The Israel Antiquities Authority launched a campaign Tuesday to register the estimated 100,000 citizens who have private antiquities collections.
According to a law passed in 2002, an "antiquities collector" is anyone with 15 or more artifacts, and all antiquities collectors must register with the IAA. However, only several hundred collectors are currently known to the state.
"Maybe some of them have a specific item that is very important to archeology and nobody knows about it, so we need to know what they have," Amir Ganor, director of the IAA's Prevention of Antiquities Theft and Supervision of Antiquities Sales Division, told The Jerusalem Post.
In February, regulations allowing the IAA to enforce this law took effect, with a penalty of up to six months in jail and a significant fine.
"One of the things we want to do in this operation is to help people not break the law," Ganor said.
Those who report their antiquities will receive a certificate designating them
as a collector and, if they choose, an appraisal of the historical significance of their artifacts.
Ganor made it clear that collectors would not be asked to give up any of their artifacts.
"The items belong to the collector, and we are not trying to take anything from the collector," he said.

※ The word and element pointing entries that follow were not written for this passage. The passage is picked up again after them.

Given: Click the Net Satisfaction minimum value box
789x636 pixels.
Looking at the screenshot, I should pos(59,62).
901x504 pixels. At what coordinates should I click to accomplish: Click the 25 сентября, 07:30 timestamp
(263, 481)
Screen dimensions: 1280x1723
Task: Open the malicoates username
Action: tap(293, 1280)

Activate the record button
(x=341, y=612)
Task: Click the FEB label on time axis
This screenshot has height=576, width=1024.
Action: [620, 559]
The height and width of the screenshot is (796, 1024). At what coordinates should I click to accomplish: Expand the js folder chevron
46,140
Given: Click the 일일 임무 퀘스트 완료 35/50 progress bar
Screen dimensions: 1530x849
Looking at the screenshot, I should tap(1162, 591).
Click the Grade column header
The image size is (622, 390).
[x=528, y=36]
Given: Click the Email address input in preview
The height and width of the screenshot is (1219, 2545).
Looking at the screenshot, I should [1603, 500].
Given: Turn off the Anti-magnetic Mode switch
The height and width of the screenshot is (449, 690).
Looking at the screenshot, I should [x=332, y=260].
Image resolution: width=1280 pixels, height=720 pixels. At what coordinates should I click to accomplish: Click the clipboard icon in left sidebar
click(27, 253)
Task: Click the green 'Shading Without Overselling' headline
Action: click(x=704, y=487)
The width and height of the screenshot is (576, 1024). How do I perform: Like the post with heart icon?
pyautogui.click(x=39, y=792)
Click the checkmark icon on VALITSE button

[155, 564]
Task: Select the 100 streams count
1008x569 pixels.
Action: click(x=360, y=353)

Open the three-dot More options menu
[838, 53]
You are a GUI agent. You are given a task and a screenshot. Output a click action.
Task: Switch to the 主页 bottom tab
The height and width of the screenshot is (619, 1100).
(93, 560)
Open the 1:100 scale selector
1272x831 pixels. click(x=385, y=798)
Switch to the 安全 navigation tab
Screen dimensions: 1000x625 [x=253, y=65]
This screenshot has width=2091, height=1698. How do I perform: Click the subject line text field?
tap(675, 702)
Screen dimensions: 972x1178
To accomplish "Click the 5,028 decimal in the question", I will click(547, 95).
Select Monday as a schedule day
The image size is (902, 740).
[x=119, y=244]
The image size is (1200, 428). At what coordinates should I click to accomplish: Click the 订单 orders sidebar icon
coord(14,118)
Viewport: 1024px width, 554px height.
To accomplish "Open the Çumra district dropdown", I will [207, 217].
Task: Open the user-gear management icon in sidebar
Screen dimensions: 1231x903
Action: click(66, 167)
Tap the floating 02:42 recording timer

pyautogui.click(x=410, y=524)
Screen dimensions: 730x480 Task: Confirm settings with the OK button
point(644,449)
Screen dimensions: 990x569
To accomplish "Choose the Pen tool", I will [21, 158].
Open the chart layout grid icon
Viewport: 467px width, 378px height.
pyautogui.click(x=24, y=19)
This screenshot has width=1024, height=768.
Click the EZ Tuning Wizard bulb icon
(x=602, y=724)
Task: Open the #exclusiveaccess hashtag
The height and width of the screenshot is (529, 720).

Between now and December 31, the IAA hopes to register thousands of collectors, which can be done on the IAA's Web site or at any of their offices throughout the country. Once collectors are registered, they will be asked to send a list of the artifacts in their possession, along with photographs, to the IAA. Archeologists from the IAA will be available to help with this task if needed.
"We call on members of the public who hold pieces of history to assist us in gathering the archeological information, which is part of the whole puzzle that makes up our past," Ganor said. "Without parts of the puzzle, it is difficult to know what the complete picture is exactly."